For those of you who didn't know, I am a huge sci-fi geek. There, I've said it! Always have been, always will be. When I found out that the Star Wars in Concert tour was coming to Seattle, I had to go. I took my husband for his birthday (who is also a geek), but it was a treat for me as well since it combines two of my favorite things: Star Wars and maybe the best soundtrack composer EVER, John Williams. If you've been living under a rock for the past 40 years, go Google him. If you've been paying attention, then you know what I'm talkin' about. He's in the top 5 inner-circle: Bernard Herrmann, Ennio Morricone, John Williams, Alan Silvestri and ________. Hard to say who holds that fifth spot. Maybe Howard Shore? Maybe Hans Zimmer? Maybe John Barry? My favorite newcomers (relatively speaking) are Jonny Greenwood and Lisa Gerrard. They break the standard mold by creating musicscapes for scenes. It makes for a compelling symbiotic relationship between the images on the screen and the imagery the music is evoking. I know for a fact that their style of scoring for film pisses off many an old-school composer because they're scoring in a linear way that helps tell the story in a different newer paradigm. (Did I really just use that word?!) I once heard an old-school guy call the score to Let There Be Blood "Garbage!". The old-school guys create a theme for each character and it returns in various instrumental arrangements, tempos, etc. In a lot of ways, it's like writing a bunch of hits songs for an album - they need to be instantly memorable, befitting the character and emotion and not get annoying every time it returns; yet unlike a pop record, the pieces must be perfectly willing to be a support role to the action or character on the screen because without it, the music doesn't exist and without the right music, the scene doesn't work. Let there Be Blood (with its Bernard Herrmann-worthy uncomfortable moments) and Whalerider are such haunting and beautiful works of art on the screen and in the headphones. I wouldn't change a thing! 

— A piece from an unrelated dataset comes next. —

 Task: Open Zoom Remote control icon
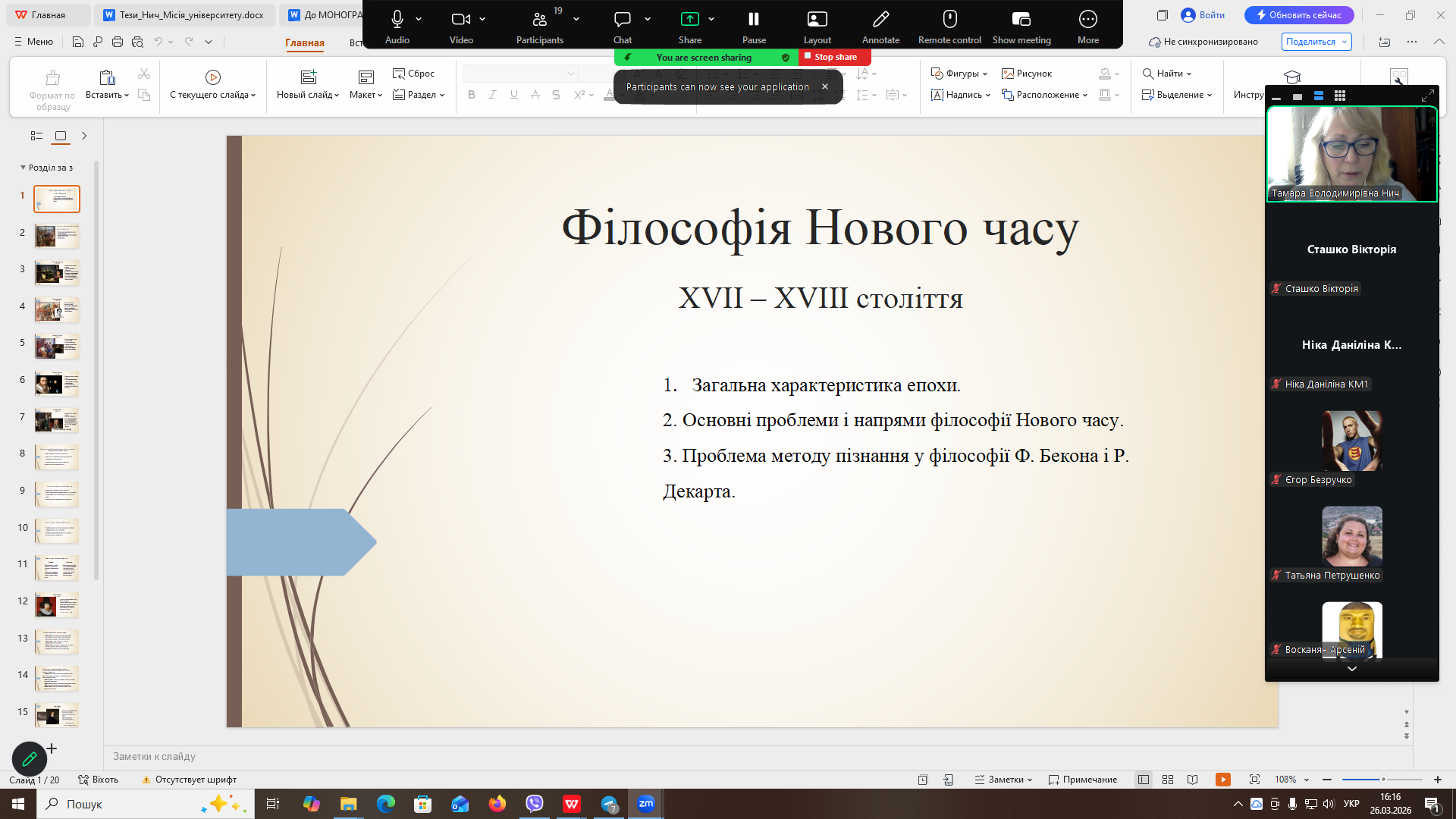point(949,20)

Newer directors like Wes Anderson (whom I adore) and his wanna-be disciples take existing songs and edit the scene to the music rather than the other way around - writing the music for a complete edited scene. This really makes an old-school guy's TMJ flare up something fierce! "It's blasphemy and it's taking away work from excellent composers who have made their living the old way!" They bitch and moan that it's ruining things and that these modern movies and their sub-standard (and cheaper) soundtracks won't stand the test of time. Ever see The Graduate? It's all Simon and Garfunkel pop songs and I really can't imagine that movie being the same without their music as the backdrop. That was 1967 so it's nothing new - just a different style! I think Forrest Gump is a great combination of songs from the era that Forrest's story is being told from and you've got Alan Silvestri's amazing score. I can't ever listen to Freebird the same after seeing it paired up with the near suicide scene in that movie and the character themes are perfect! I give it two thumbs up! 

Monday
05Oct2009

John Coltrane

I'm reading a great book right now by Ben Ratliff called Coltrane: The Story of a Sound. It's really blowing my mind. For a long time I was fascinated with Miles Davis and all of his different sounds in different eras and the route his evolution as an artist took. Coltrane's evolution isn't as sexy, but daring nonetheless. By 1961, he had his own quartet and was so bent on discovering this spiritual outlet within his music that he didn't really care if he alienated his fans or made critics scratch their heads. Those who were on the journey with him got it, but he really did it to satisfy his own quest as an artist. He got sick of himself (Giant Steps cemented his status as a composer and technician and his voice as a tenor saxophonist, but he rarely played it live and there are no publicly released live versions of it) and followed his own muse. I have to admire that.